* _Your instructions_
Skip the pictures and retype exactly the lines from the one holding "This screenshot has width=671, height=494." through the end of the entries.

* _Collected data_
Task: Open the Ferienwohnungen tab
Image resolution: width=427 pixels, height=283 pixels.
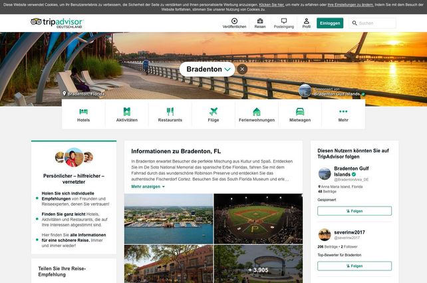Action: [256, 111]
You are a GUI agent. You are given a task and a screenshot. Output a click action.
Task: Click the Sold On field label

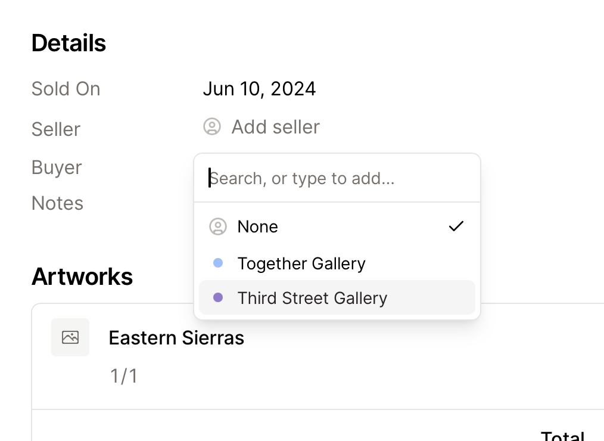[66, 89]
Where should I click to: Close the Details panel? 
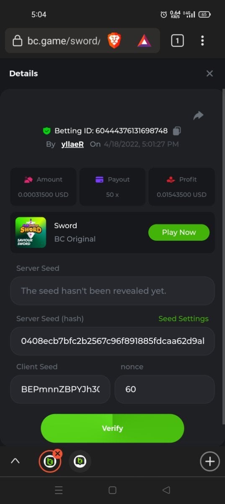209,74
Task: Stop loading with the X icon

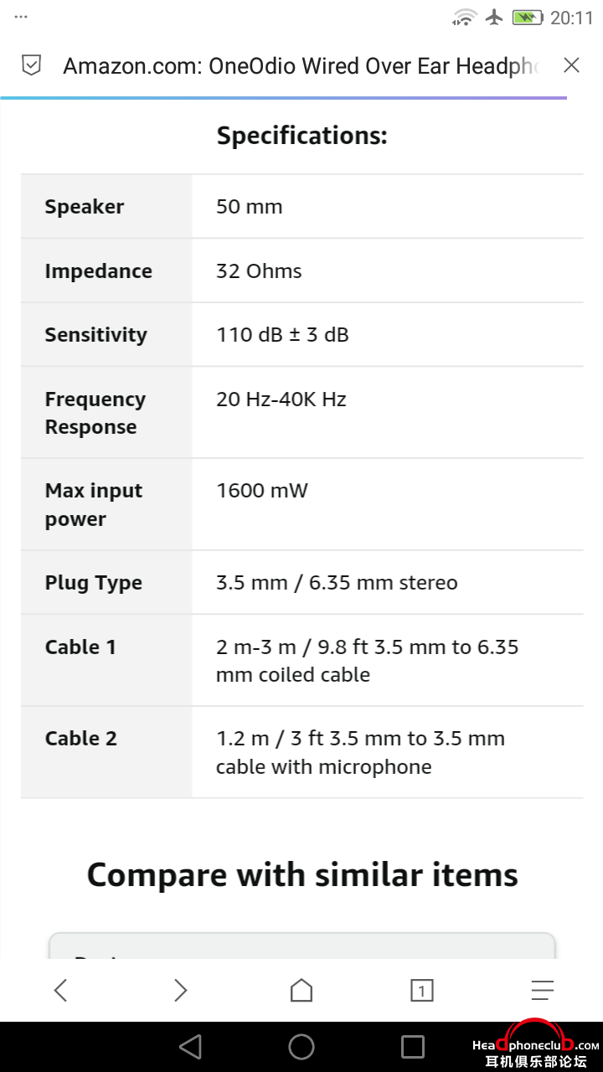Action: [571, 65]
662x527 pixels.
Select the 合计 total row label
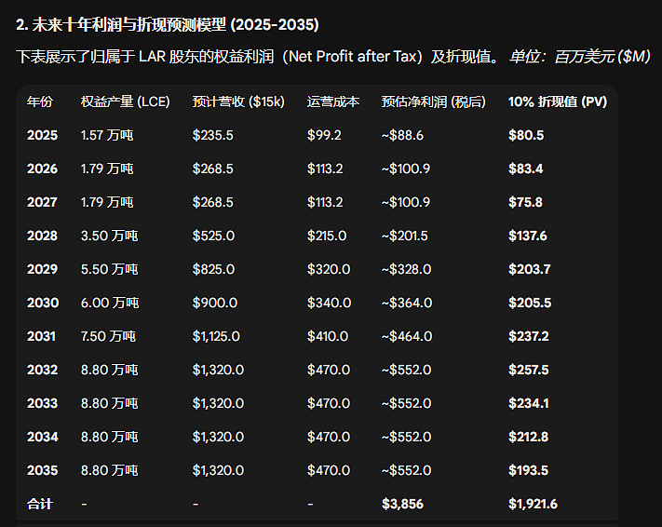(40, 504)
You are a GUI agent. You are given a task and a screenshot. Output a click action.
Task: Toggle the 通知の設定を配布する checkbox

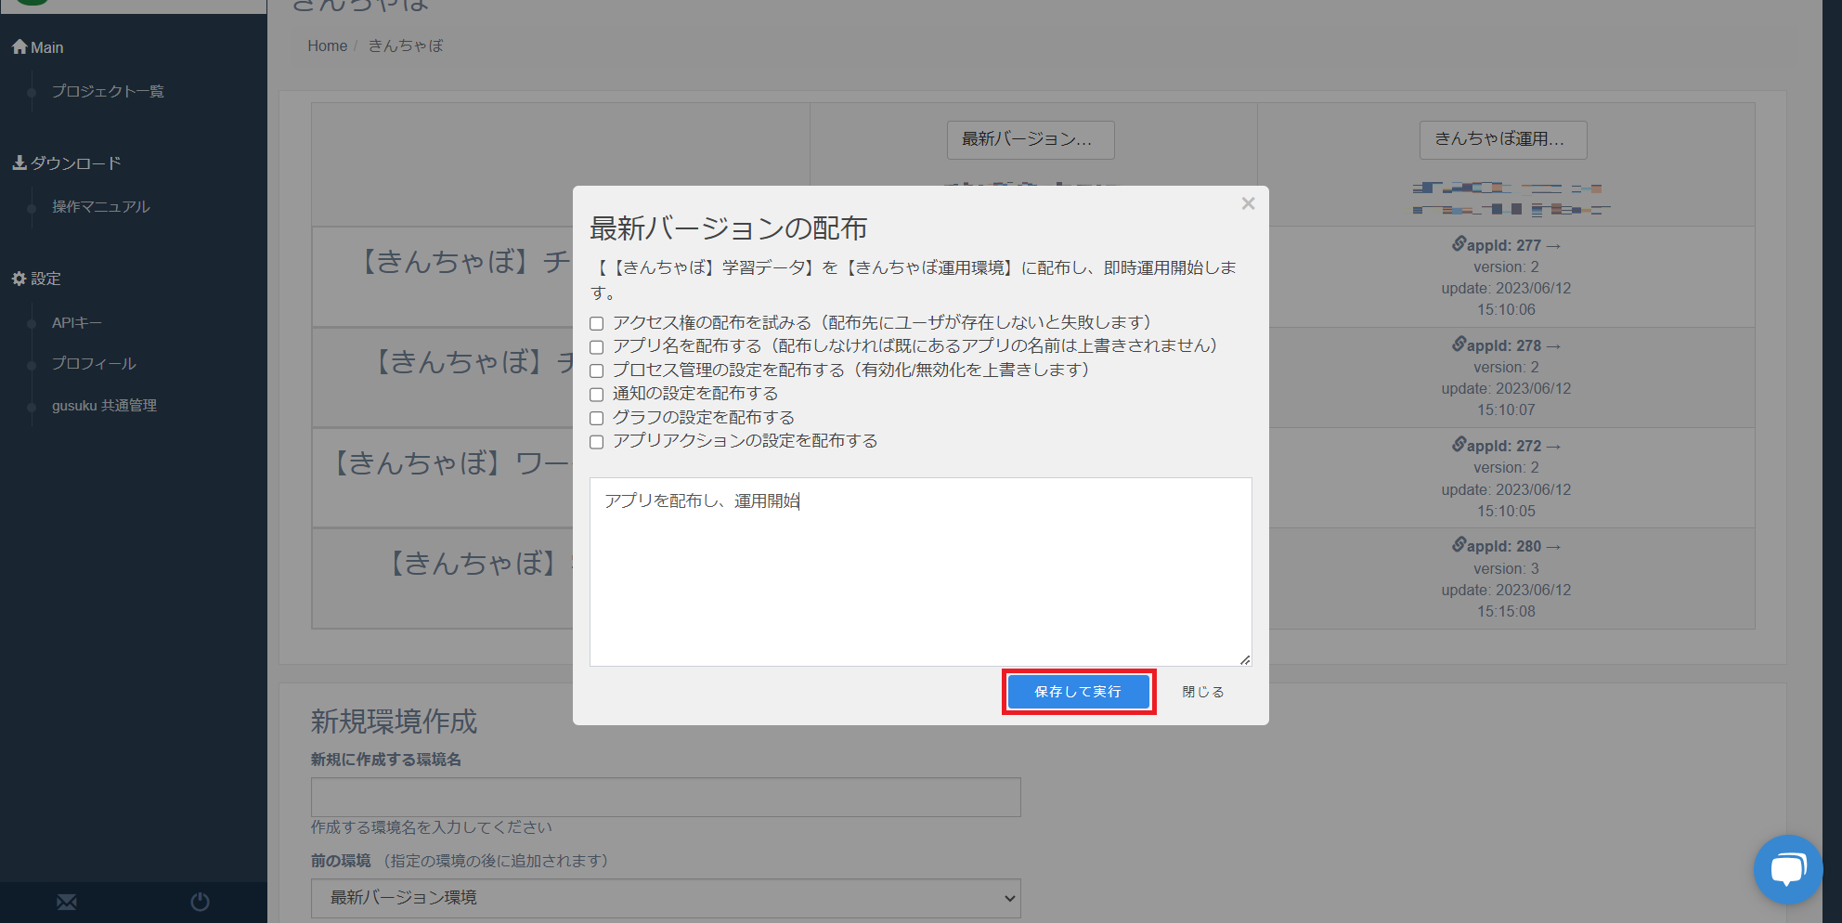tap(597, 395)
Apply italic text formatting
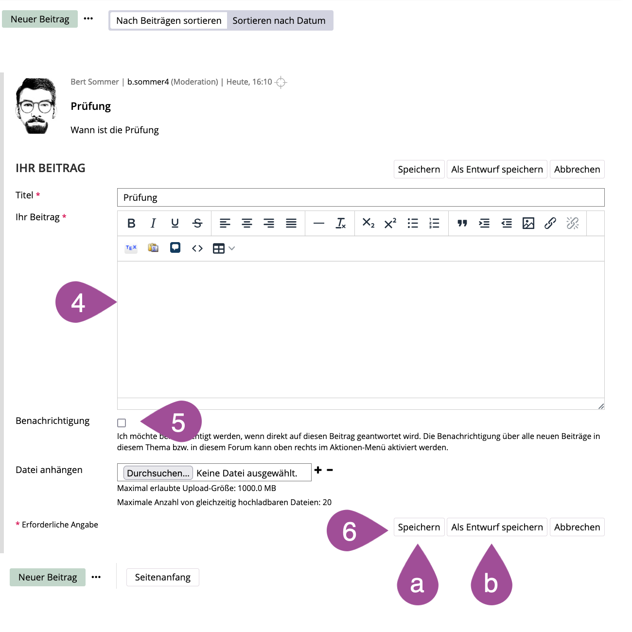 point(153,223)
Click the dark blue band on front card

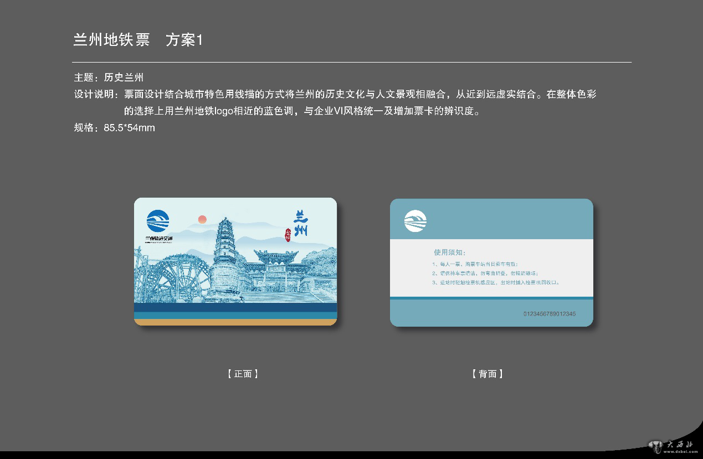[235, 307]
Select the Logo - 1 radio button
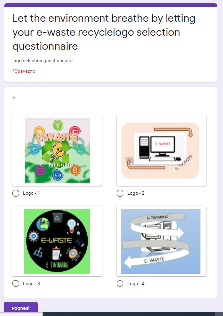This screenshot has width=223, height=316. pos(16,193)
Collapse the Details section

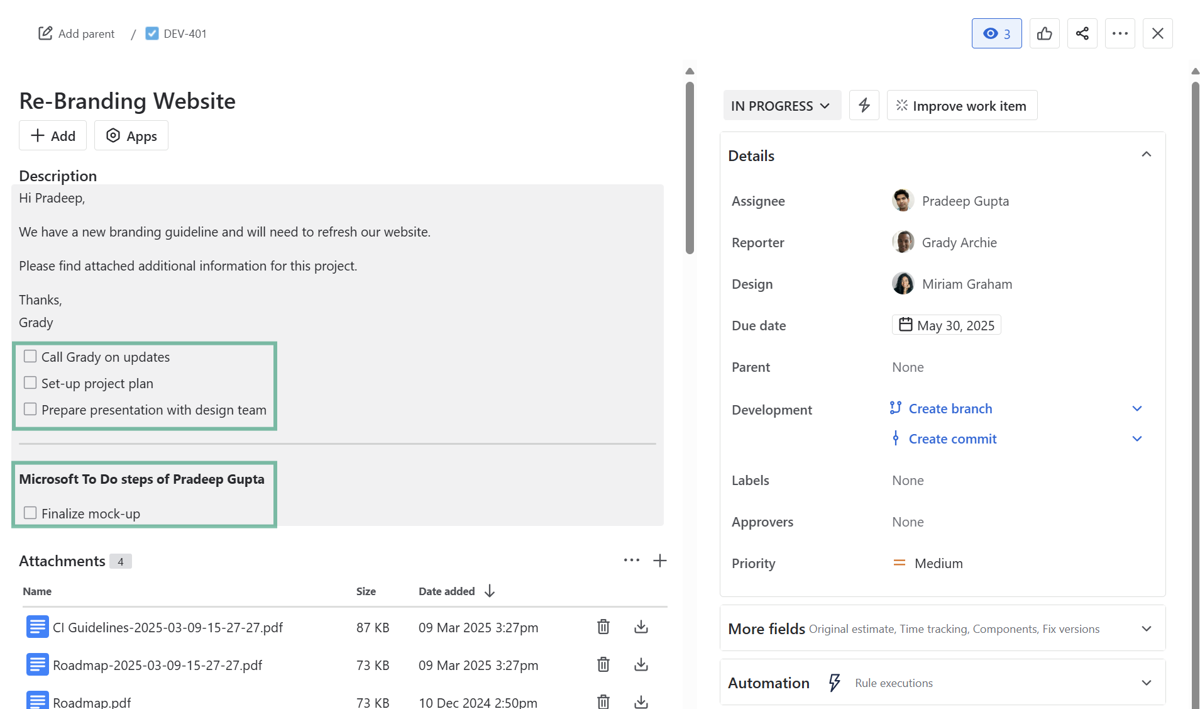point(1146,155)
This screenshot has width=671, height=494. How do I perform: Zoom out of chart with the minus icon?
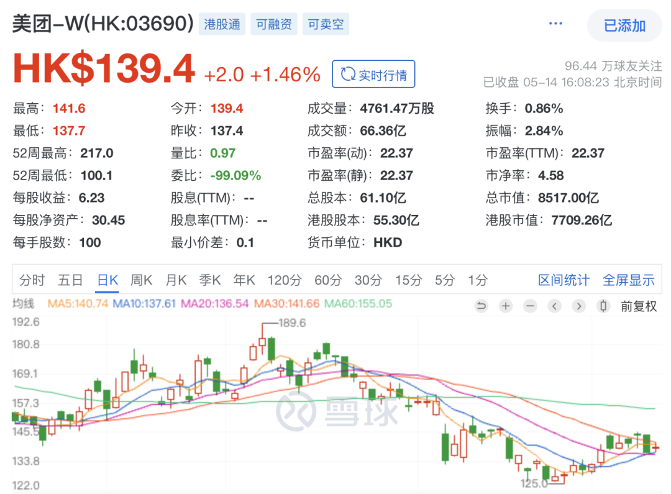pyautogui.click(x=529, y=306)
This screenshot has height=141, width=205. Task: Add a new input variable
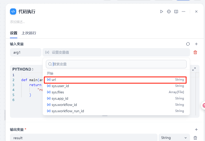tap(196, 44)
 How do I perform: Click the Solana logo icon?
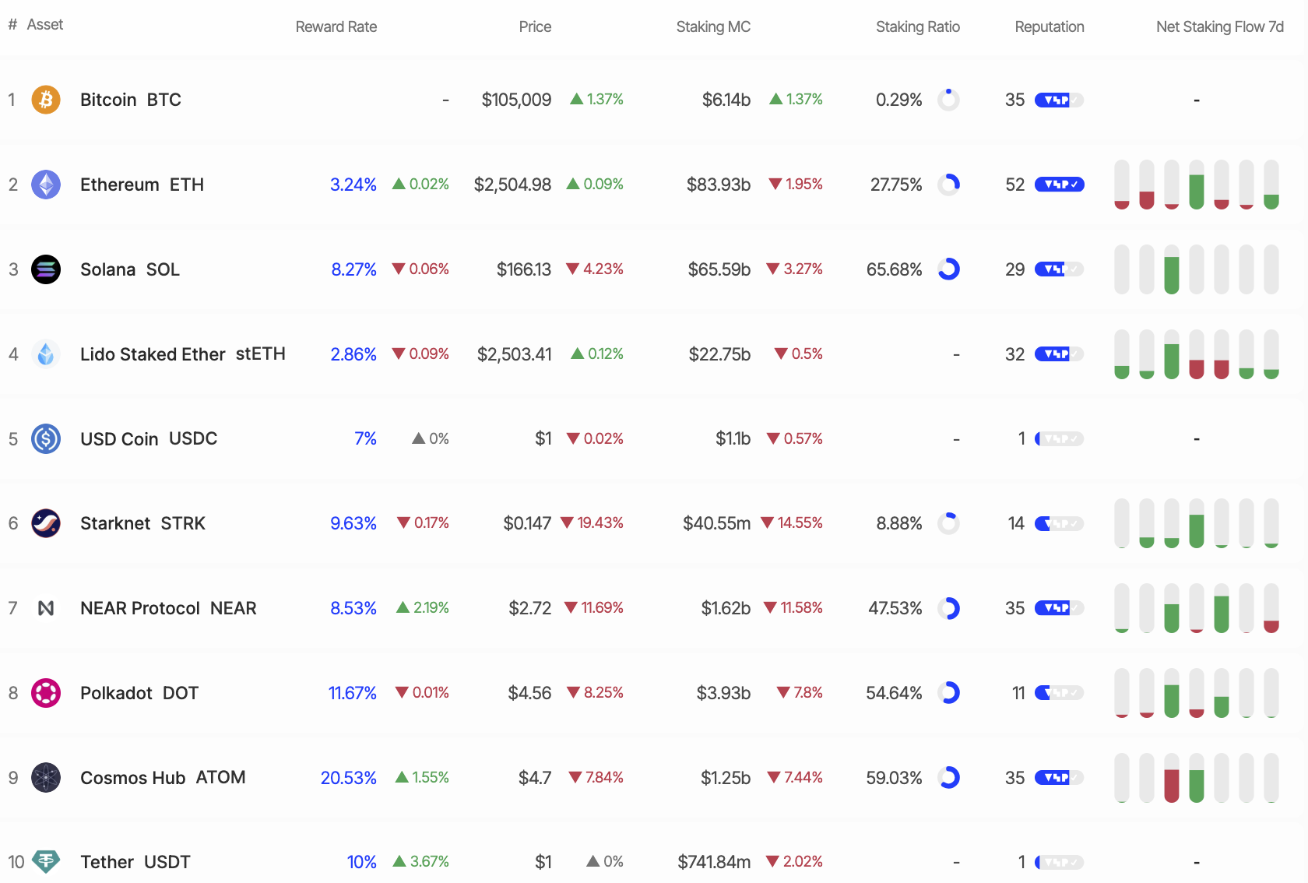46,269
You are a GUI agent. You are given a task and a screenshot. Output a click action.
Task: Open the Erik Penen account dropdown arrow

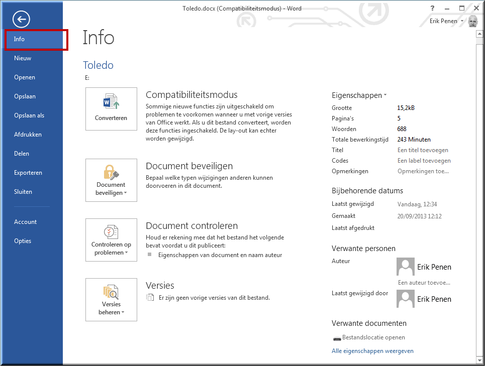[462, 21]
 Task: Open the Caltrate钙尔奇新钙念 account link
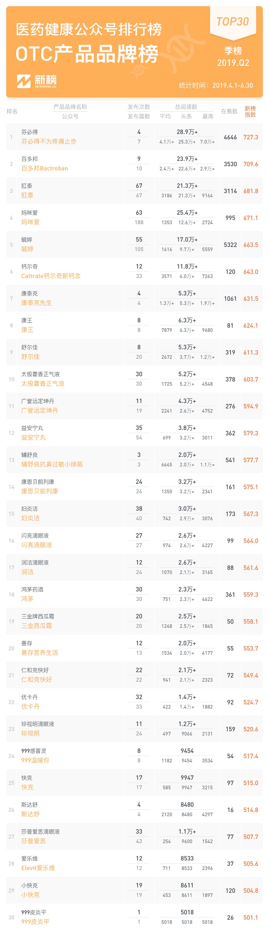51,276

* _Written solution_
This screenshot has width=671, height=494. How do I perform: Zoom out of chart with the minus icon?
pyautogui.click(x=529, y=306)
This screenshot has height=141, width=205. Task: Add a new input variable
tap(196, 44)
 How do I perform: Click the Solana logo icon?
46,269
You are a GUI agent. You are given a task and a screenshot. Output a click action.
Task: Open the Erik Penen account dropdown arrow

[462, 21]
 Task: Open the Caltrate钙尔奇新钙念 account link
51,276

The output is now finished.